Where a line of the following data contains the string "computer", include it in the tally. Report the total alone.

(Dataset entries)
BEGIN

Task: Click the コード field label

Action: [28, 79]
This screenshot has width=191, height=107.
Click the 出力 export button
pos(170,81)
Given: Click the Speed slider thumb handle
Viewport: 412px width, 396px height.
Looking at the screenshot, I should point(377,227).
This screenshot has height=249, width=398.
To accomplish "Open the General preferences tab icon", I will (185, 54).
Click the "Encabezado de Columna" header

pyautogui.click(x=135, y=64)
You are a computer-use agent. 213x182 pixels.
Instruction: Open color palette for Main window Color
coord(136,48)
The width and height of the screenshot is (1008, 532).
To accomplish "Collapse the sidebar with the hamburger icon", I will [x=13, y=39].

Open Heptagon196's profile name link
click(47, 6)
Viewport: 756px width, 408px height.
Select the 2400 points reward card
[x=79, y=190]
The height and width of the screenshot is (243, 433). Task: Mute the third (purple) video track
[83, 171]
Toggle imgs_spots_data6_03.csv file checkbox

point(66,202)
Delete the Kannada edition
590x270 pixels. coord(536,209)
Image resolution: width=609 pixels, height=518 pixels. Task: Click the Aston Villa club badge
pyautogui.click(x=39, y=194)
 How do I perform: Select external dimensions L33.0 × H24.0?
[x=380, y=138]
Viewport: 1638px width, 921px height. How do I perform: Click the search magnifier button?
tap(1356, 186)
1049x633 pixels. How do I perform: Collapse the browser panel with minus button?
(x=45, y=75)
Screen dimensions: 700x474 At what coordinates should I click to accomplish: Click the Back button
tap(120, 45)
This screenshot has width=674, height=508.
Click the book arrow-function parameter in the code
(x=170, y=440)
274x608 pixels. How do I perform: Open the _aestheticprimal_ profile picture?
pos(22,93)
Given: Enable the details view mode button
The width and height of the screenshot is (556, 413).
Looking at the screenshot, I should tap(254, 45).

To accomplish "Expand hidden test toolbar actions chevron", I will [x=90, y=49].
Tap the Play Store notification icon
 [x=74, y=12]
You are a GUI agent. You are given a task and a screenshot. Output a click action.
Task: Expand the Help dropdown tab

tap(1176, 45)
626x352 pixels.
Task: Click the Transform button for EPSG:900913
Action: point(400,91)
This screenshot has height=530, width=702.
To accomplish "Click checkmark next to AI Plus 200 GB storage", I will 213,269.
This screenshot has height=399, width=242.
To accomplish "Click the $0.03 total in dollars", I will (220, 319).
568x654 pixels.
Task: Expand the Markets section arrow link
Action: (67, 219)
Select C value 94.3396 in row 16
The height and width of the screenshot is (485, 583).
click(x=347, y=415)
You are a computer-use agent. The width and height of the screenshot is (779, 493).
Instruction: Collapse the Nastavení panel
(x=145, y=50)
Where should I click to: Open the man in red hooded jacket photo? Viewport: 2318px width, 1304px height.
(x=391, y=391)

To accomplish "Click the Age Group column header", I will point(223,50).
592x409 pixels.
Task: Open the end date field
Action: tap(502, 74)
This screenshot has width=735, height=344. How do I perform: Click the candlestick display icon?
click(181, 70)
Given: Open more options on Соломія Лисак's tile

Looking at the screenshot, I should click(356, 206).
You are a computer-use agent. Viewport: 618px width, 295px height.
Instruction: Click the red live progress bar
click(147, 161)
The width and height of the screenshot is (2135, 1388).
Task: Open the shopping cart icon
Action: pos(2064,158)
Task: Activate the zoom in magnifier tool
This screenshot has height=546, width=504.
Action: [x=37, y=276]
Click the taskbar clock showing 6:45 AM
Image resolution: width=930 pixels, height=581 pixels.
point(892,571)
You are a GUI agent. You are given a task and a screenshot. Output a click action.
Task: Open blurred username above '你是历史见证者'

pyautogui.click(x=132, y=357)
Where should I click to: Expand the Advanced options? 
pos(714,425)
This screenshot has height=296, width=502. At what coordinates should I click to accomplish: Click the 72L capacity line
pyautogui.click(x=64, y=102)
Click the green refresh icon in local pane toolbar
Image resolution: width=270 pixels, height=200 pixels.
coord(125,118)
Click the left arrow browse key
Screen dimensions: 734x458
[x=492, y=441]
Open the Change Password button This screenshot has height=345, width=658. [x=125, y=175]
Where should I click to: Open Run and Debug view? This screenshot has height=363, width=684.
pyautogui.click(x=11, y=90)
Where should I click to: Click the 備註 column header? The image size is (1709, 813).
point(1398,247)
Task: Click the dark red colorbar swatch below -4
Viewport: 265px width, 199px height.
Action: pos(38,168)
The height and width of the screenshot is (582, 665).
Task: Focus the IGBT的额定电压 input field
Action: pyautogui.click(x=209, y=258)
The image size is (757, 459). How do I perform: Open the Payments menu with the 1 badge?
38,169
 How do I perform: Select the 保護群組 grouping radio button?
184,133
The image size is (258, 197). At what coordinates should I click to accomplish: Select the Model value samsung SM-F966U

END

Output below — 3